Liver Juice Benefits


We think Liver Juice is so awesome; it could be called Liver Steroids.

But of course, we didn’t want to give the product a bad name.

It appears that milk thistle does to the liver, what anabolic steroids do to muscles. Milk thistle turns a weak liver to a strong liver (except milk thistle has zero side effects). (1-4)

Ironically, after a formal review of the most current scientific literature on milk thistle, it appears milk thistle has specific protective effects against anabolic and androgenic steroid induced liver toxicity. We will present new and exciting research later in this article.

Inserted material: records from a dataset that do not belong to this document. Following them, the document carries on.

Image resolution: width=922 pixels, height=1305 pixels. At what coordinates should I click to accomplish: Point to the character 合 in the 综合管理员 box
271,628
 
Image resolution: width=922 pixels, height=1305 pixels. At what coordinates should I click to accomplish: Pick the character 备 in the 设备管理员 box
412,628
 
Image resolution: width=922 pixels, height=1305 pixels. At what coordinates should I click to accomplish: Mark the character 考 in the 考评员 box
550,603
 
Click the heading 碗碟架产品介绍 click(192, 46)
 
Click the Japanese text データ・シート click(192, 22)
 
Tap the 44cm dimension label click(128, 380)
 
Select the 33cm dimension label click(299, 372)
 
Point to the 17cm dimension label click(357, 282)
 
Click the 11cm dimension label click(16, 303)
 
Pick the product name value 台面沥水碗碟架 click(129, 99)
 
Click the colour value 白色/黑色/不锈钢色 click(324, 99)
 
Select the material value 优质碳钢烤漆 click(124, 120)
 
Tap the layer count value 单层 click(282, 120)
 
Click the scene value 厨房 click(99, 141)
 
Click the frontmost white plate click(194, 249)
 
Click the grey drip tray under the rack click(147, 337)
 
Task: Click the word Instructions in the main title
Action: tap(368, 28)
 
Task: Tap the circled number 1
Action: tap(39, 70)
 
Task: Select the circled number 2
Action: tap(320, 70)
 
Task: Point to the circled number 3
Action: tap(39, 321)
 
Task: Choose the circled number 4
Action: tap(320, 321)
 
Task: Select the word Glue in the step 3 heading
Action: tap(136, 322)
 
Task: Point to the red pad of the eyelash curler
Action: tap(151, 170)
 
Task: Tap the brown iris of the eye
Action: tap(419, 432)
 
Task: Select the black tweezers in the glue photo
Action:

What’s most disappointing (and damaging to milk thistles reputation) is that 90% of the milk thistle products on the market have super poor absorption at only about 8%. (5-14) Therefore, we had to go the extra mile and create a liquid formula that would actually get milk thistle where it needs to be -- in the liver.

Before I show you exactly how milk thistle works I want to tell you about our impressive accomplishment with our Liver Juice formula, and the break though delivery system. Read on...

 

Meeting the challenge – Mr. Milk Thistle

Try to image mixing a handful of chalk into a glass of water, you would see it either sink to the bottom or precipitate to the top -- that’s pretty close to how well milk thistle mixes into a glass of water.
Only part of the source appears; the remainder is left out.